Question

prove that
$tan \alpha \times \sin \alpha = \sqrt{ \tan^{2} \alpha - \sin {}^{2} \alpha}$
​

Answer 1

||✪✪ QUESTION ✪✪||

Prove that :- tanA * sinA = √(tan²A - sin²A) .

|| ★★ FORMULA USED ★★ || :-

• TanA = SinA/cosA
• (1 - cos²A) = sin²A .

|| ✰✰ ANSWER ✰✰ ||

Solving LHS First, by putting TanA = SinA/cosA , we get,

→ (SinA/cosA) * sinA

→ (sin²A/cosA)

____________________________

Now, putting This value in Question we get,

→ (sin²A/cosA) = √(tan²A - sin²A)

Squaring both sides now, we get,

→ [ (sin²A/cosA) ]² = (tan²A - sin²A)

→ (sin⁴A/cos²A) = [ (sin²A/cos²A) - sin²A ]

Taking LCM in RHS now,

→ (sin⁴A/cos²A) = [ (sin²A - cos²A * sin²A) /cos²A ]

Taking sin²A common From RHS Numerator now,

→ (sin⁴A/cos²A) = [ sin²A(1-cos²A) /cos²A ]
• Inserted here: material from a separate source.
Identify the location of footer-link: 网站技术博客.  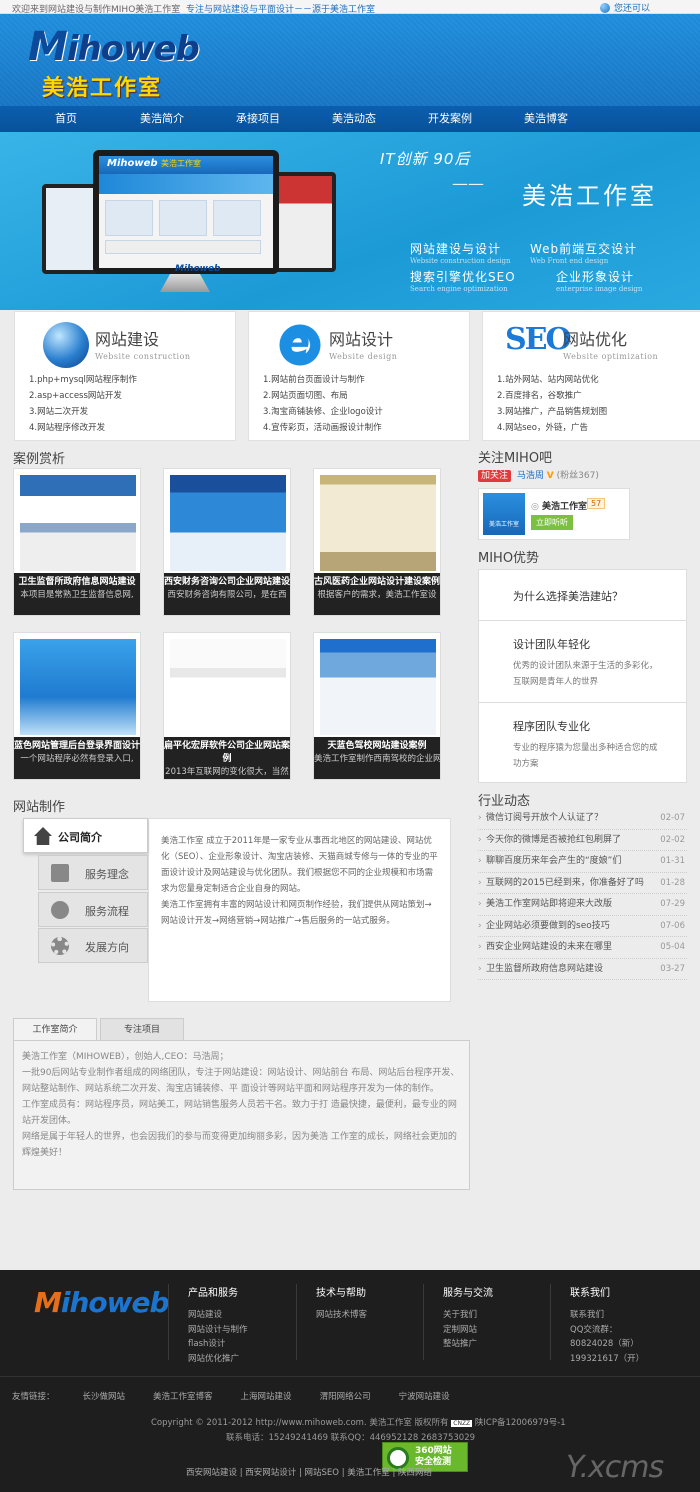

Putting (1-cos²A = sin²A in RHS Numerator now ,

→ (sin⁴A/cos²A) = [ sin²A * sin²A / cos²A ]

→ (sin⁴A/cos²A) = (sin⁴A/cos²A)

##✪✪ Hence Proved ✪✪##

Answer 2

We Have :-

$tan\alpha * sin\alpha = \sqrt{tan^{2}\alpha-sin^{2}\alpha }$

To Prove :-

$tan\alpha * sin\alpha = \sqrt{tan^{2}\alpha-sin^{2}\alpha }$

Formula Used :-

$sin^{2}x = 1- cos^{2}x\\\\tanx = \frac{sinx}{cosx}$

Solution :-

There are 2 methods to do this :-

1 method :-

$tan\alpha * sin\alpha = \sqrt{tan^{2}\alpha-sin^{2}\alpha }\\\\\frac{sin\alpha }{cos\alpha } * sin\alpha = \sqrt{tan^{2}\alpha-sin^{2}\alpha } \\\\\frac{sin^{2}\alpha }{cos\alpha } = \sqrt{tan^{2}\alpha-sin^{2}\alpha }\\\\Squaring\ both\ sides\\\\\frac{sin^{4}\alpha }{cos^{2}\alpha } = [ tan^{2}\alpha - sin^{2}\alpha ]\\\\\frac{sin^{4}\alpha }{cos^{2}\alpha } = [ \frac{sin^{2}\alpha }{cos^{2}\alpha} - sin^{2}\alpha ]$

$\frac{sin^{4}\alpha}{cos^{2}\alpha}= [ \frac{sin^{2}\alpha-cos^{2}\alpha*sin^{2}\alpha }{cos^{2}\alpha} ]\\\\\frac{sin^{4}\alpha}{cos^{2}\alpha}= [ \frac{sin^{2}\alpha ( 1 - cos^{2}\alpha)}{cos^{2}\alpha} ]\\\\Putting\ 1 -cos^{2}\alpha = sin^{2}\alpha\\\\\frac{sin^{4}\alpha}{cos^{2}\alpha} = [ \frac{sin^{4}\alpha}{cos^{2}\alpha}]\\\\LHS = RHS\\\\Hence\ Proved$

2 Method :-

$Taking\ RHS\\\\\sqrt{tan^{2}\alpha-sin^{2}\alpha} \\\\\sqrt{\frac{sin^{2}\alpha}{cos^{2}\alpha}-sin^{2}\alpha }\\ \\\sqrt{\frac{sin^{2}\alpha-cos^{2}\alpha*sin^{2}\alpha}{cos^{2}\alpha} }\\ \\\sqrt{\frac{sin^{2}\alpha(1-cos^{2}\alpha)}{cos^{2}\alpha} } \\\\\frac{sin\alpha\sqrt{1-cos^{2}\alpha} }{cos\alpha} \\\\Putting\ 1-cos^{2}\alpha = sin^{2}\alpha\\\\\frac{sin^{2}\alpha}{cos\alpha}$

$\frac{sin\alpha}{cos\alpha} *sin\alpha\\\\tan\alpha*sin\alpha\\\\LHS = RHS\\\\Hence\ Proved$